MARTINEZ -- Deidre Siguenza, who was appointed to the school board in January, likely will decide whether the district will build a new facility for Vicente Martinez High School and Briones Independent Study School.
Board members Denise Elsken and John Fuller want to amend the decision to spend $5 million in bond funds to build a new campus. Kathi McLaughlin and Bobbi Horack want the project to proceed.
Following a lengthy discussion Monday, Siguenza said she needs more information.
"I'd like to make a full and informed decision as to whether we're going to amend it," she said.
The board is scheduled to discuss the issue again Aug. 10 and vote on a proposed amendment Aug. 24.
When the district placed the $45 million bond measure on the 2010 ballot it said the funds would pay to install solar panels, expand the performing arts building at Alhambra High School, upgrade classrooms, build space for a culinary arts program, and add career and technical education classrooms.

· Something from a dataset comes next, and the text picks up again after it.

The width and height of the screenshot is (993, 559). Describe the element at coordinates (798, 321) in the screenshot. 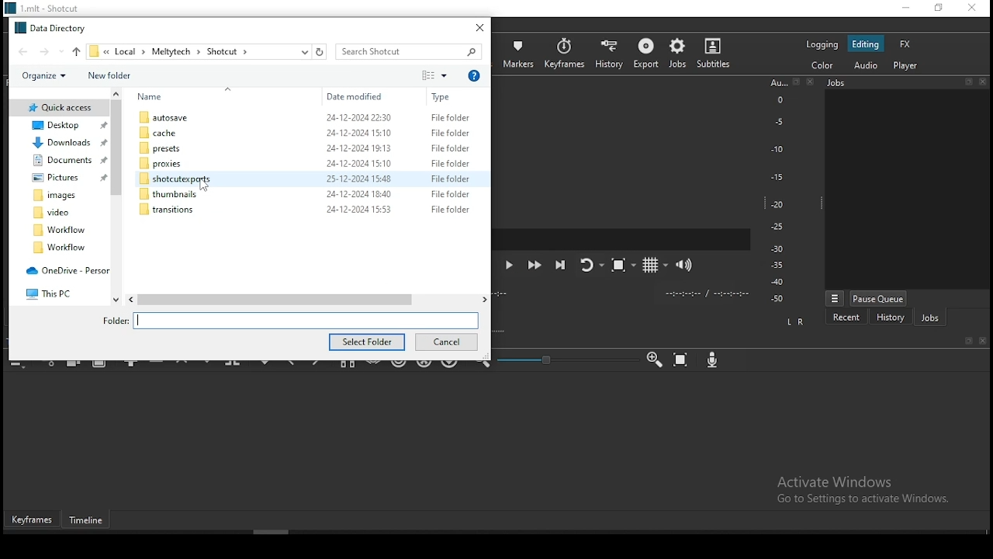

I see `Left and Right` at that location.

In April 2012, the board split 3-2 on whether to dedicate $640,000 to fix up the decrepit buildings that house Vicente and Briones or to spend about $5 million for a new facility for the two schools.
McLaughlin, Horack and Vicki Gordon, who in November won a seat on the Contra Costa Community College governing board, voted in favor of the proposal to build a new facility. Elsken and Fuller opposed the project because it wasn't included on the original bond project list.
The district's architects on Monday said it would cost $2.4 million to modernize the Vicente-Briones campus. But it will cost the district more to maintain, heat and cool the refurbished buildings.
The board learned last summer that the proposed site for the new campus is near natural gas, gasoline and oil pipelines running under Alhambra Avenue and G Street. Although the California Department of Education says the pipeline risk is below the threshold, Elsken is wary of building on the property.
On Monday, Elsken offered an amendment to the motion the board approved last year calling for the district to spend up to $200,000 to explore options for a Vicente-Briones campus.
"I'm not doing this to kill this project," said Elsken, who insisted that she wants to improve the existing buildings. "Before we drop a box adjacent to a gas line we should look at the project."
But McLaughlin said all the schools in Martinez are near gas lines and the district can't use bond funds to buy new property.
"I think it sets bad precedent that people who lose a vote will constantly try to bring it back and change it," she said, adding that it's disingenuous for Elsken to say the proposed amendment isn't an attempt to stop the project.
Many of the people who urged the board to build a new Vicente-Briones campus cited a need for equity and fairness. Although the campus has been fixed up in the past, the windows still leak, the sewer backs up and the classroom phones don't work when it rains because the wiring is on the building exteriors, administrators said.
Fifty-one percent of the students who attend Vicente or Briones receive free or reduced price lunch, compared to 28 percent of students districtwide.
"What we have now is really discrimination going on," Principal Carol Adams said.
Martinez Councilwoman Anamarie Avila Farias said Vicente and Briones students deserve to learn in a healthy, clean environment.
"It's not a question about money, it's about investment and who we want to invest in," she said.